What needs to be done: Your answer must consist of the lines running from the one that holds "This screenshot has height=601, width=1000." to the end of the data, copied exactly.

[Data shown — start]

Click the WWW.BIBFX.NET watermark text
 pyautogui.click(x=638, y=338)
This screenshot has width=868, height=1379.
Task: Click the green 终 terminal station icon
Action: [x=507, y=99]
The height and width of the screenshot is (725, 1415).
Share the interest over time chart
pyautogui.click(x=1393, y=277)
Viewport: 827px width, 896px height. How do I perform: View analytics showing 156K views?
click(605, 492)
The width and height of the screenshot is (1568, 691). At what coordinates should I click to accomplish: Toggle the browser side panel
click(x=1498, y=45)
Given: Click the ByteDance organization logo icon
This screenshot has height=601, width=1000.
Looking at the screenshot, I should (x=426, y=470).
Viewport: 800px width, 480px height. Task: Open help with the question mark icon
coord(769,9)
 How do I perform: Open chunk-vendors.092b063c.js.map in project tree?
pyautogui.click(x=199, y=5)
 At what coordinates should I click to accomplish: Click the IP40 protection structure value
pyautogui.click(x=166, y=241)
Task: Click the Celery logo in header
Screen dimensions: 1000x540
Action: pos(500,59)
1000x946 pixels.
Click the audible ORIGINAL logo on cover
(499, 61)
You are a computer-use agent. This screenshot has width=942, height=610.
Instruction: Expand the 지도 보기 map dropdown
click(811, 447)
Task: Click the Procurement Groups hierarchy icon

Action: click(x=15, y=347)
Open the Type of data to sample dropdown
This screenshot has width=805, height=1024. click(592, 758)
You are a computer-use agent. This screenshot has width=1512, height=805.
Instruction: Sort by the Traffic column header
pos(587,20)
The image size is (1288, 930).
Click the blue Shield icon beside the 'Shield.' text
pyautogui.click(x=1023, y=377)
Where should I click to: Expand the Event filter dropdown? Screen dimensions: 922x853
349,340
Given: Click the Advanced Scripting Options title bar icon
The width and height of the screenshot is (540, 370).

[Data shown — finish]

Answer to this task:
This screenshot has height=601, width=1000.
Looking at the screenshot, I should (x=426, y=470).
Viewport: 800px width, 480px height. Task: Open help with the question mark icon
coord(769,9)
 How do I perform: Open chunk-vendors.092b063c.js.map in project tree?
pyautogui.click(x=199, y=5)
 At what coordinates should I click to accomplish: Click the IP40 protection structure value
pyautogui.click(x=166, y=241)
Task: Click the Celery logo in header
Screen dimensions: 1000x540
Action: pos(500,59)
1000x946 pixels.
Click the audible ORIGINAL logo on cover
(499, 61)
You are a computer-use agent. This screenshot has width=942, height=610.
Instruction: Expand the 지도 보기 map dropdown
click(811, 447)
Task: Click the Procurement Groups hierarchy icon

Action: click(x=15, y=347)
Open the Type of data to sample dropdown
This screenshot has width=805, height=1024. click(592, 758)
You are a computer-use agent. This screenshot has width=1512, height=805.
Instruction: Sort by the Traffic column header
pos(587,20)
The image size is (1288, 930).
Click the blue Shield icon beside the 'Shield.' text
pyautogui.click(x=1023, y=377)
Where should I click to: Expand the Event filter dropdown? Screen dimensions: 922x853
349,340
Given: Click the Advanced Scripting Options title bar icon
The width and height of the screenshot is (540, 370).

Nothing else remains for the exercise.